> **Excerpted records**
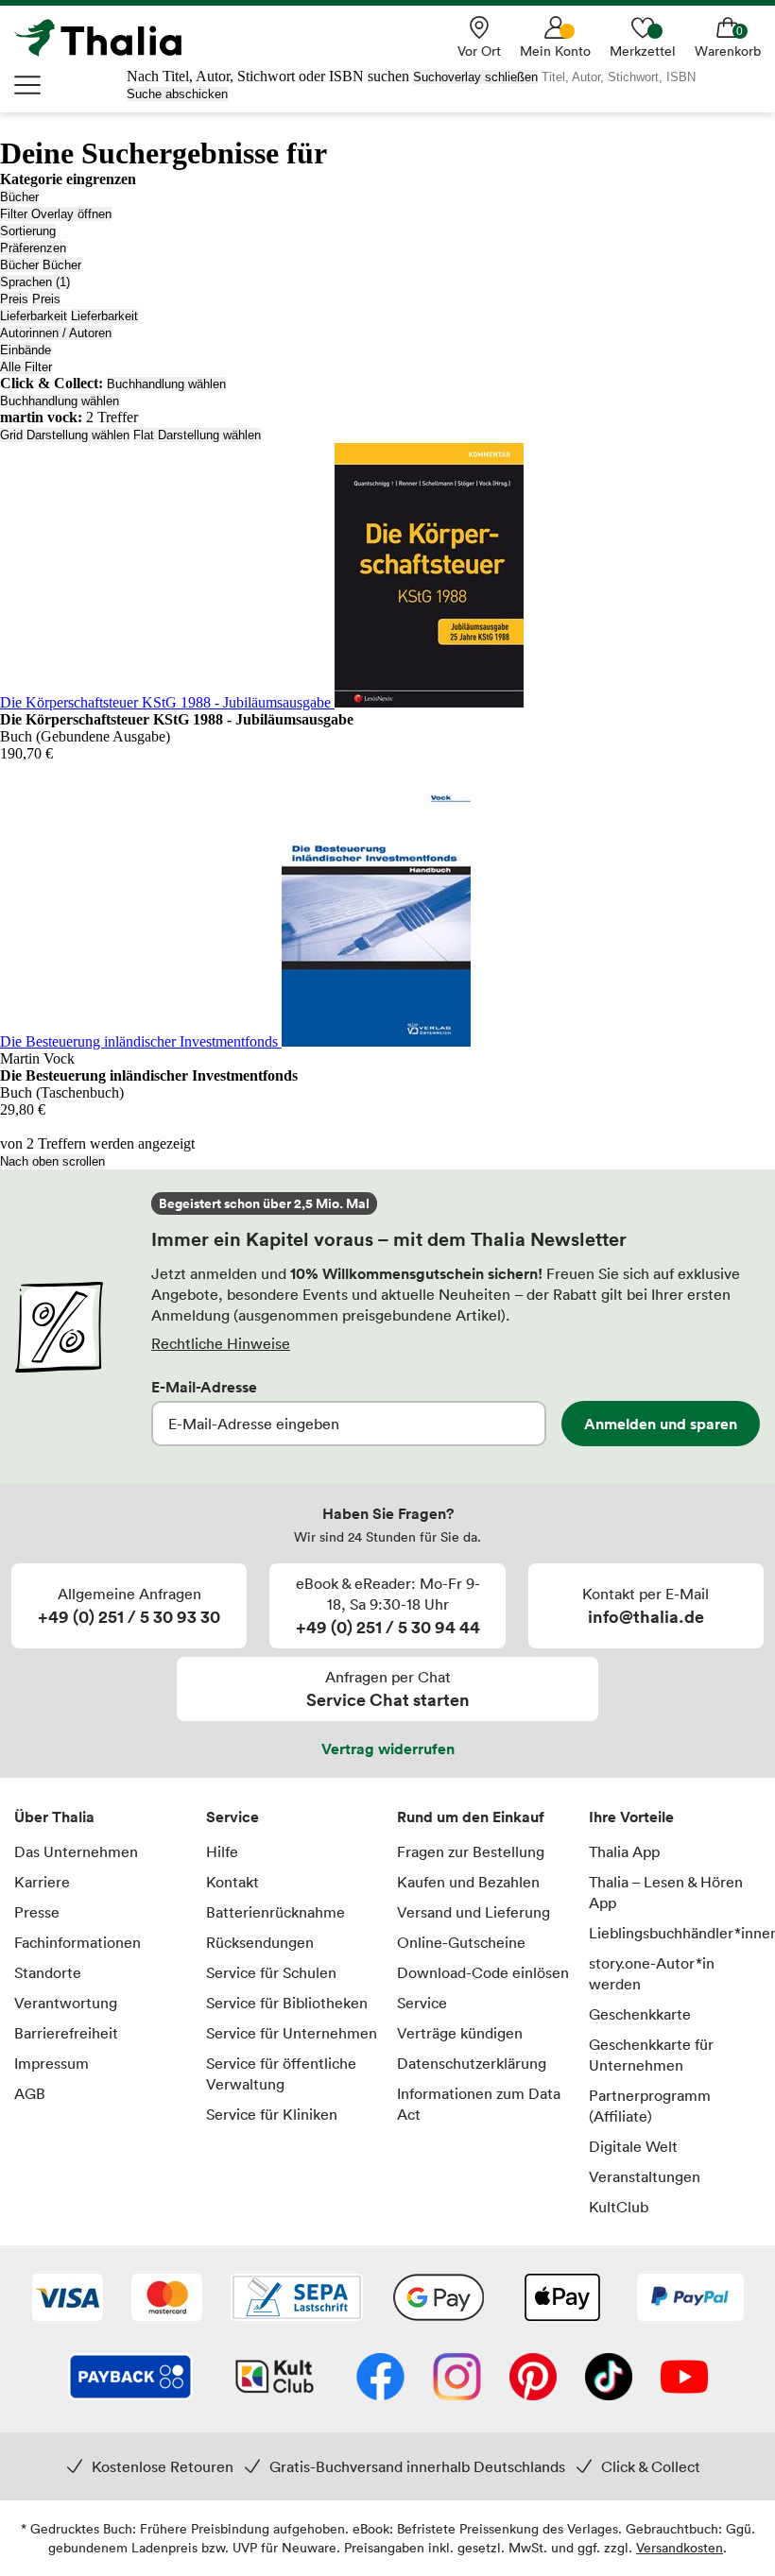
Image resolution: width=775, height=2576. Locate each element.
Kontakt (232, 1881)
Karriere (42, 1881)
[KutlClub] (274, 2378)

...

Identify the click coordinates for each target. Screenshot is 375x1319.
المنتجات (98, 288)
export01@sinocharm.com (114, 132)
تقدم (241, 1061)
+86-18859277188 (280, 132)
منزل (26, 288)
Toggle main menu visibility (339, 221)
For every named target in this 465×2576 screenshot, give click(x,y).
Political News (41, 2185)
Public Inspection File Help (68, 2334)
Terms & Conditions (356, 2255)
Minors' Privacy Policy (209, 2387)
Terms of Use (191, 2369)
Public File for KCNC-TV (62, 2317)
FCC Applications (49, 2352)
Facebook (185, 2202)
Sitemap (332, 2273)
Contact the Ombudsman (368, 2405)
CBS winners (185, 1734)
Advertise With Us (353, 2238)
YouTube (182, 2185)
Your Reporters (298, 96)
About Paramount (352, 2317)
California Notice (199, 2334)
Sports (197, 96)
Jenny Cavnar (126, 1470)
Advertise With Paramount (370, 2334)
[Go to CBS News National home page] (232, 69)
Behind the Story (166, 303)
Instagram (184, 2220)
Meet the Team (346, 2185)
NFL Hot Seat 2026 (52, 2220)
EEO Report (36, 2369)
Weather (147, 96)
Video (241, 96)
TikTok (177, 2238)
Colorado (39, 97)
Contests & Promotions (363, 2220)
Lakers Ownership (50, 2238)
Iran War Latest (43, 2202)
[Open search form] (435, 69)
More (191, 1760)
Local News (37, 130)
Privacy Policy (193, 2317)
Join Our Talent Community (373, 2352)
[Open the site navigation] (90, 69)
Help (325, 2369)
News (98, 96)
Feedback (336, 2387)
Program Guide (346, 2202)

> **Directions**
Read the material above and copy out each line holding "click".

> **Your response**
Identify the click coordinates for each target. Screenshot is 375x1319.
For every named target in this 465×2576 screenshot, give click(x,y).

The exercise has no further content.